Em 1971, em plena Guerra Fria, os jornais suíços publicaram uma foto de um jovem padre, chamado Vladimir Gundyaev, aos 24 anos, enquanto esquiava nas montanhas suíças. O jovem sacerdote ortodoxo ainda desconhecido era um enviado especial de Moscou para representar a Igreja Ortodoxa Russa no recém criado Conselho Mundial das Igrejas. Para compreender esse organismo é preciso recorrer às revelações do ex-agente da KGB, Mihai Pacepa, segundo o qual a Rússia buscava manter o controle sobre esse Conselho como parte de um programa de política externa aprovado pela KGB. O nascimento do que hoje conhecemos como Teologia da Libertação, em 1960, era parte dessa tentativa de um grande e secreto “Programa de desinformação” (Party-State Dezinformatsiya Program). Este programa demandou que a KGB guardasse um controle secreto sobre o Conselho Mundial das Igrejas (CMI), com sede em Genebra (Suíça), e o utilizasse como uma desculpa para transformar a Teologia da Libertação numa ferramenta revolucionária na América do Sul. O CMI foi a maior organização internacional de fiéis depois do Vaticano, representando 550 milhões de cristãos de várias denominações em 120 países.
De acordo com o levantamento do jornal suíço, Sonntagszeitung, por meio dos arquivos federais liberados para investigação, jovem Gundyaev era um agente da KGB que tinha a função de fazer relatórios e transmitir tudo ao Kremlin.
Em seu livro, o teólogo alemão Gerhard Besier conta que a KGB desejava influenciar o Conselho Mundial das Igrejas, ao longo das décadas de 1970 e 1980, para que parasse de criticar as restrições à liberdade religiosa na URS e voltasse suas críticas aos EUA e seus aliados, conta a reportagem do jornal suíço.
Gundyaev é hoje conhecido como Kiril, o patriarca. Ele deixou em Genebra um de seus sobrinhos no posto de sacerdote-chefe de uma igreja. Como ex-agente, Kiril é amigo próximo de Putin, outro ex-agente, pelo qual grande parte do clero ortodoxo é imensamente grata pelo alegado reestabelecimento da igreja após a perseguição comunista. Parece que Kiril escapou das garras da KGB, mas encontra-se bastante satisfeito nos braços de um de seus principais agentes, o agora “czar” da utópica Terceira Roma. Putin é essencial para as proféticas visões ortodoxas sobre uma missão sagrada da Rússia para liderar o cristianismo ortodoxo no mundo.
Para as igrejas ortodoxas oriundas do cisma de 1054, o patriarcado de Constantinopla é como um papado, mas com menos poderes e atribuições diversas. Com o recente conflito entre os patriarcados de Moscou e a igreja ucraniana, esta última decidiu criar o Patriarcado de Kiev, rompendo com Moscou, que excomungou o novo patriarcado. No entanto, Constantinopla restituiu Kiev e deu liberdade aos ucranianos, o que enfureceu Moscou. A tese da Terceira Roma ganhou força, trazendo de volta velhos ressentimentos, enquanto Kiril se refere a Putin como “um milagre de Deus”.

• **MATERIAL REUNIDO**:
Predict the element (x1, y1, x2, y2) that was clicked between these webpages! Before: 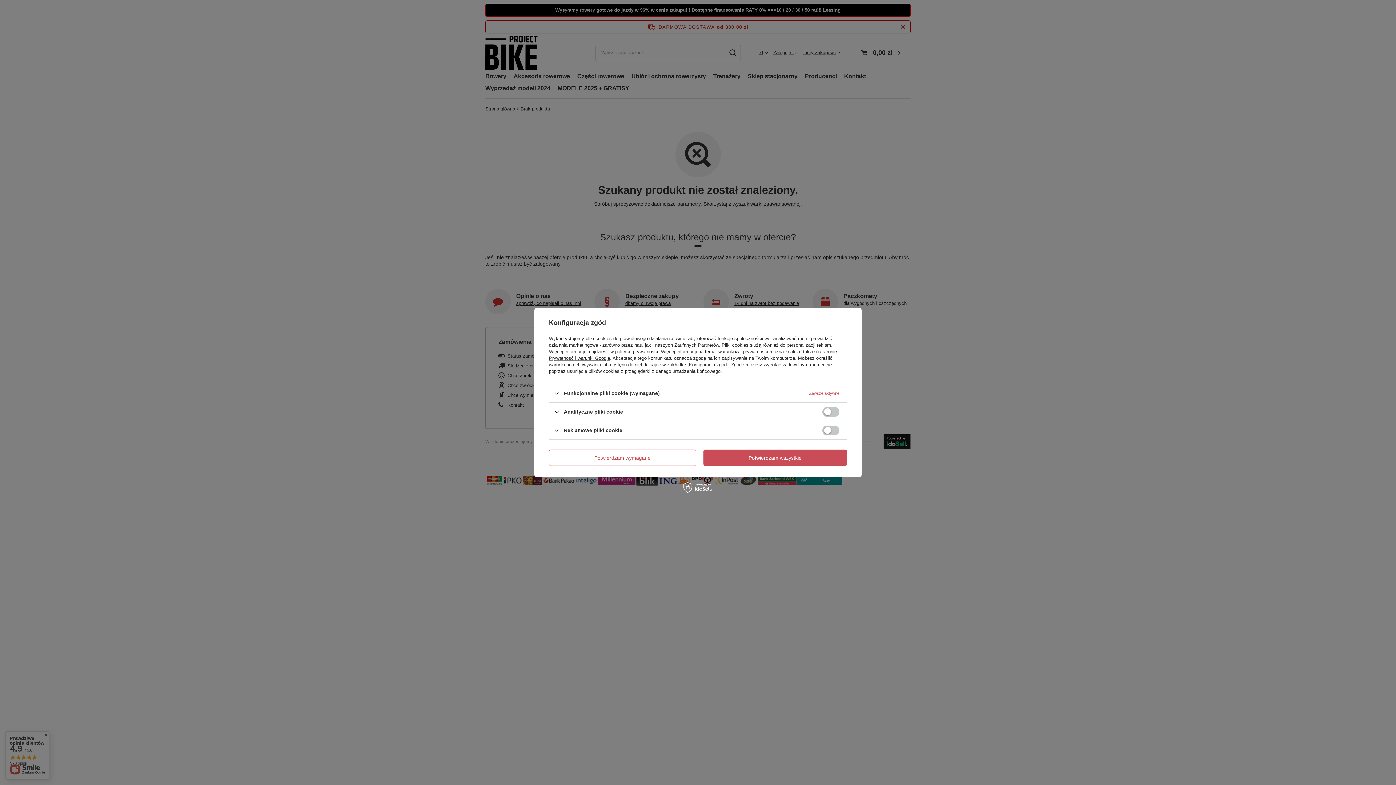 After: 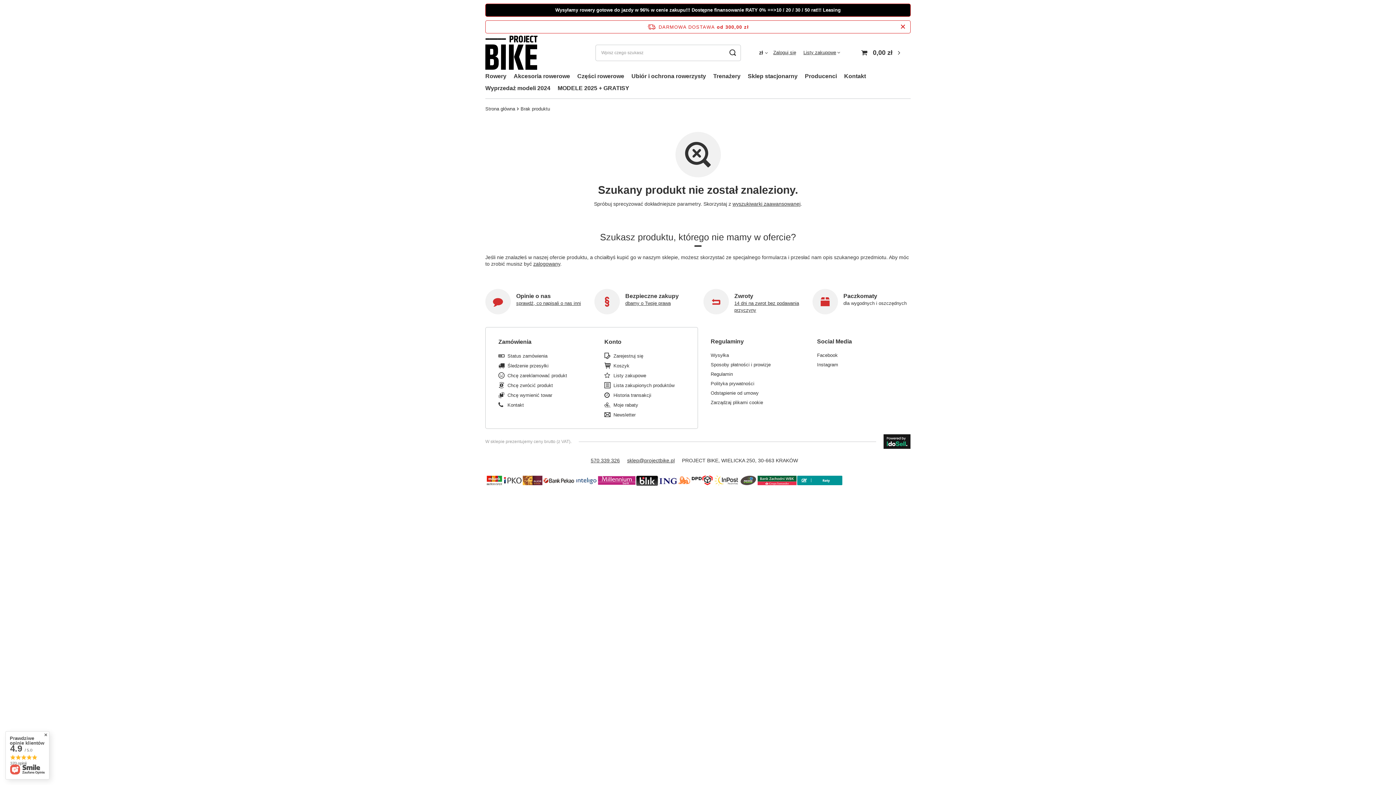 Action: bbox: (549, 449, 696, 466) label: Potwierdzam wymagane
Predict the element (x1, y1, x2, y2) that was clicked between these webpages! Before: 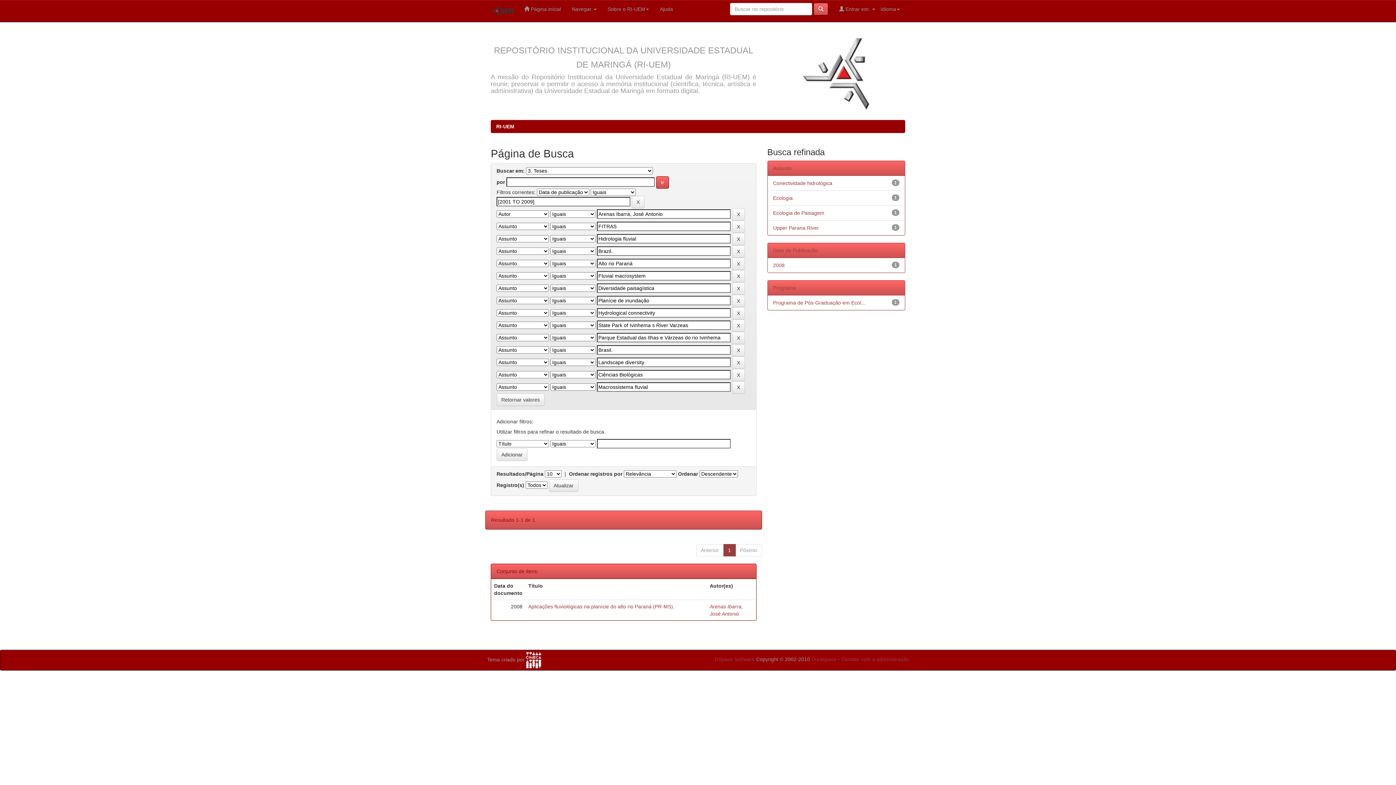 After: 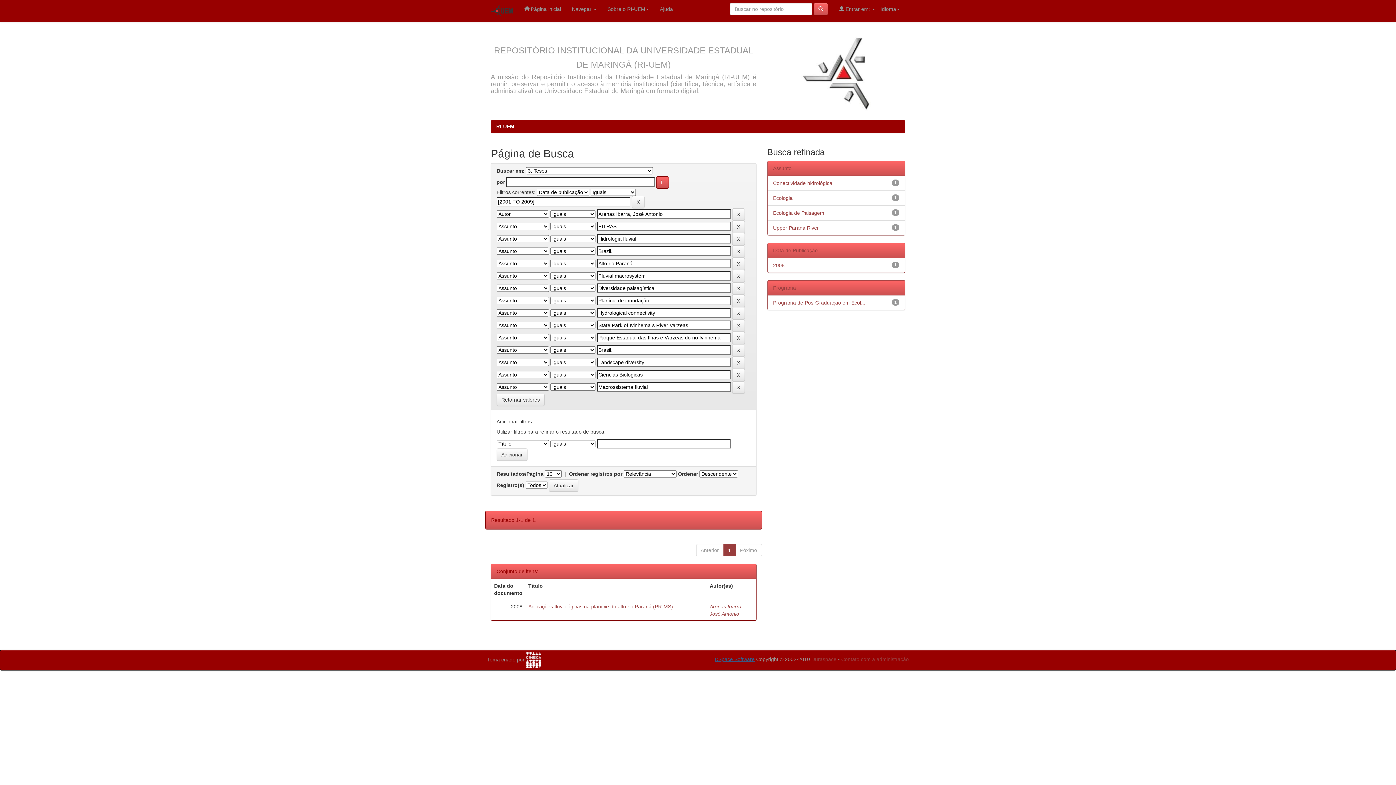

• **INSTRUÇÃO A**: Segundo o trecho sobre o patriarca Kiril, quantos cristãos o Conselho Mundial das Igrejas representava, e em quantos países?
• **INSTRUÇÃO B**: Retome o trecho sobre o patriarca Kiril e a KGB logo após a última frase apresentada.
O material não tem relação com o trecho sobre o patriarca Kiril.

• **RESPOSTA A**: Representava 550 milhões de cristãos de várias denominações em 120 países.

• **RESPOSTA B**:
Na visão do cristianismo ortodoxo, depois do cisma entre ocidente e oriente, Roma teria perdido o papel de centro do cristianismo, transferido para Constantinopla. Mas com a queda de Constantinopla nas mãos dos turcos, em 1511, alguns passaram a teorizar que seu poder teria passado para Moscou, chamada então de Terceira Roma. Ao que parece, alguns conservadores ocidentais têm “comprado” essa versão da história, a partir do componente ideológico e geopolítico que põe a invasão da Ucrânia como símbolo de um conflito de continentes, da Rússia e seus aliados contra o expansionismo da OTAN, vista como sinônimo de globalismo. Essa narrativa, que tem o benefício de transformar a Rússia de agressor para vítima, vai fortalecendo todas as outras sub narrativas justificadoras.
Em um artigo para o site Providence, Matija Statham, colunista croata de política e religião, resume como essas ideias penetraram no imaginário ortodoxo russo e refletem, de forma profunda, na política atual do Kremlin. Mas o fundamento espiritual para a guerra da Ucrânia, assim como para outras ações russas pelo mundo, pode ser ainda mais sombrio.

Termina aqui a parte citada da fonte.